[Start of section]

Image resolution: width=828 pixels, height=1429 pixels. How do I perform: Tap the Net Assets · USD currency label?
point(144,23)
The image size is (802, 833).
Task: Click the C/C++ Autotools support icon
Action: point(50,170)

[End of section]

* PROBLEM DESCRIPTION *
Transcribe each entry exactly.

* RESPONSE TO THE EXERCISE *
Image resolution: width=828 pixels, height=1429 pixels. How do I perform: Tap the Net Assets · USD currency label?
point(144,23)
The image size is (802, 833).
Task: Click the C/C++ Autotools support icon
Action: point(50,170)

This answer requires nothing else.